### ACTIVITY LIST
1) How old is Frank Folsom Smith, according to the modernism news roundup?
2) Please quote the modernism news roundup word for word, from the part that opens with the words containing "It's a Modernism" and closes with "upcoming MOD Weekend.".
*** TEXT SECTION Section Begins ***
It's a Modernism kind of day:

●  Palm Springs calls 2019 "The Year of Hugh Kaptur" - this year he "is getting his just due" during the upcoming Modernism Week Fall Preview + Kaptur Plaza's "long and rocky road - the embattled complex" is "now a vibrant community gathering space and viable commercial center," and a Class 1 Historic Site.

●  An in-depth profile of 87-year-old Frank Folsom Smith, "the Grand Old Man of Sarasota architecture" being celebrated during the Sarasota Architectural Foundation's upcoming MOD Weekend.

●  The fascinating tale of Chu Ming Silveira, the Chinese-Brazilian architect behind Brazil's iconic "Big Ear" phone shelters of the early 1970s - "essential but challenging to design" - she came up with "a simple but clever solution - the future of these classic booths remains uncertain, but they can still provide a space for cellular callers or an acoustic oasis in a sea of city sounds."

●  ICYMI: ANN feature: Weinstein: "Simon Unwin envisions children in their playful place-making defining architecture's essence in 'Children as Place-makers.'"

●  ICYMI: ANN feature: Maxinne Rhea Leighton: What is a Sage? Climate Week and the Design Profession: This is not about fighting climate change. This is about standing with the planet, our communities, our youth.
*** TEXT SECTION Section Ends ***
*** DATA RECORDS Section Begins ***
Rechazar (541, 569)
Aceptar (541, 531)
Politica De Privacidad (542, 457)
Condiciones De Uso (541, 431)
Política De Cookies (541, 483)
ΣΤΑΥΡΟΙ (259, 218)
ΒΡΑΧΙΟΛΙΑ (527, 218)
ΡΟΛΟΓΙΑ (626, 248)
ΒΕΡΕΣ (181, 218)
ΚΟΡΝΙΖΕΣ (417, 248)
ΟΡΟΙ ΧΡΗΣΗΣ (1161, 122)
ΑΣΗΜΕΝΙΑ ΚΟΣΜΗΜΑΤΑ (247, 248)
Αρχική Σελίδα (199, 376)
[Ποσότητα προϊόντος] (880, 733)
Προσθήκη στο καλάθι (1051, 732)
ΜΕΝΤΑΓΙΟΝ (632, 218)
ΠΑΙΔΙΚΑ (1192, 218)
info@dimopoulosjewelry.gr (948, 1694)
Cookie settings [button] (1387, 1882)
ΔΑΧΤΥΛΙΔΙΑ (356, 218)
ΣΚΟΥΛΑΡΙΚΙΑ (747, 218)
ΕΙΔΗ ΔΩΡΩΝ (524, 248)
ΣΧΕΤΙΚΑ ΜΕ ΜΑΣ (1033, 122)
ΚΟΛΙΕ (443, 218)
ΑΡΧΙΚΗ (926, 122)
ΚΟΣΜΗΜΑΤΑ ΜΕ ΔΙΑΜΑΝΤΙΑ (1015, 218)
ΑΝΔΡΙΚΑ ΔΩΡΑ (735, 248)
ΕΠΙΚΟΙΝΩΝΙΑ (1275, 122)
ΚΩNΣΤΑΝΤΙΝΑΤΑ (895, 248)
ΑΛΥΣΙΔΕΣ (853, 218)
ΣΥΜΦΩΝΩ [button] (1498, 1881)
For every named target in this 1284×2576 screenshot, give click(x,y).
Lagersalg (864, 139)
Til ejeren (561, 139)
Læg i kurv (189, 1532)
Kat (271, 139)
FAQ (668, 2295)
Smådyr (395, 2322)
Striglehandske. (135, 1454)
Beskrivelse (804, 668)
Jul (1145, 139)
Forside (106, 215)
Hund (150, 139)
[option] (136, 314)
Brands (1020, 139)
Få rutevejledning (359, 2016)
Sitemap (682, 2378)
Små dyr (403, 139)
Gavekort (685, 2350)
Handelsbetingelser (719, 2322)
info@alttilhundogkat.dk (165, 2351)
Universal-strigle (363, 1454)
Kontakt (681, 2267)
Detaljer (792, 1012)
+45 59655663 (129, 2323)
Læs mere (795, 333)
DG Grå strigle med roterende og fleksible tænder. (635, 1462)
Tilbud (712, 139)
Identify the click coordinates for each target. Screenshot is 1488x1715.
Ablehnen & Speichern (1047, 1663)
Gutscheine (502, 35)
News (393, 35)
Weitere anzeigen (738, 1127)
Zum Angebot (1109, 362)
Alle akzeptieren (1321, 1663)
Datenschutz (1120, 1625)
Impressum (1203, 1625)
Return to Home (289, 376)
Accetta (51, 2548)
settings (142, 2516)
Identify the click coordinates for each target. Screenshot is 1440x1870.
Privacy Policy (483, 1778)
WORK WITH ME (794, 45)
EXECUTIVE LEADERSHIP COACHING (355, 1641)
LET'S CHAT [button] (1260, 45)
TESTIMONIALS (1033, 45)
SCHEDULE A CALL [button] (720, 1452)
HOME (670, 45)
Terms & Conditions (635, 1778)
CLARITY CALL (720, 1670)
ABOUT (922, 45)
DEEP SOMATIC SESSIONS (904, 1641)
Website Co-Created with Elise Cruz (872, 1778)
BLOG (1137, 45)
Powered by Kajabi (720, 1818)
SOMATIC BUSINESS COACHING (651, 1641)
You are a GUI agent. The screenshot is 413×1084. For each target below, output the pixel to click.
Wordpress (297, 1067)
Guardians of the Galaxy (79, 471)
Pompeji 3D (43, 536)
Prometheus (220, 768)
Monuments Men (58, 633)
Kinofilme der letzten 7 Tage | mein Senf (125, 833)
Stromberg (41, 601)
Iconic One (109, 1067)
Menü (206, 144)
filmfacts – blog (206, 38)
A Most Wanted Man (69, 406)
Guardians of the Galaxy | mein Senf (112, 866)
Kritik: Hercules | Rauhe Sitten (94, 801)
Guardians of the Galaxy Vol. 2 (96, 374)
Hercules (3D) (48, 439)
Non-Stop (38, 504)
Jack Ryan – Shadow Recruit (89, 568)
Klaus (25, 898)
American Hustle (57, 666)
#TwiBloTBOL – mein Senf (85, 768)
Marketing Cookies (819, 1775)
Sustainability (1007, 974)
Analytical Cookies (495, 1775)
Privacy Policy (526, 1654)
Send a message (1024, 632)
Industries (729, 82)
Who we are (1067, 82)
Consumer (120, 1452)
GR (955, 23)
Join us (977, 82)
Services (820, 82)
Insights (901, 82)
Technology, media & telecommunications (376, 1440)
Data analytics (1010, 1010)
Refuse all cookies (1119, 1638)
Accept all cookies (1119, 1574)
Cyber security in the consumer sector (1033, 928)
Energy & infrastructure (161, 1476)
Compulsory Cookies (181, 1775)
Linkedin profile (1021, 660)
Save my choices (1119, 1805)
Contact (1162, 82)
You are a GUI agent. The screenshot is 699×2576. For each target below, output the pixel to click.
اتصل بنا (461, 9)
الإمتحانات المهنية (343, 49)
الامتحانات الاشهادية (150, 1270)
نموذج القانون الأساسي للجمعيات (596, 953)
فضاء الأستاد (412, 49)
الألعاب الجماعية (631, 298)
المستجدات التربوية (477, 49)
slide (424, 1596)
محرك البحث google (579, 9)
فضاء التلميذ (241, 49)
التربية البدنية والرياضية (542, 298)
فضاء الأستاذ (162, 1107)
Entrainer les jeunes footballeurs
*** DATA RECORDS Section Ends ***
### ANSWERS BY ITEM
1) 87 years old

2)
It's a Modernism kind of day:

●  Palm Springs calls 2019 "The Year of Hugh Kaptur" - this year he "is getting his just due" during the upcoming Modernism Week Fall Preview + Kaptur Plaza's "long and rocky road - the embattled complex" is "now a vibrant community gathering space and viable commercial center," and a Class 1 Historic Site.

●  An in-depth profile of 87-year-old Frank Folsom Smith, "the Grand Old Man of Sarasota architecture" being celebrated during the Sarasota Architectural Foundation's upcoming MOD Weekend.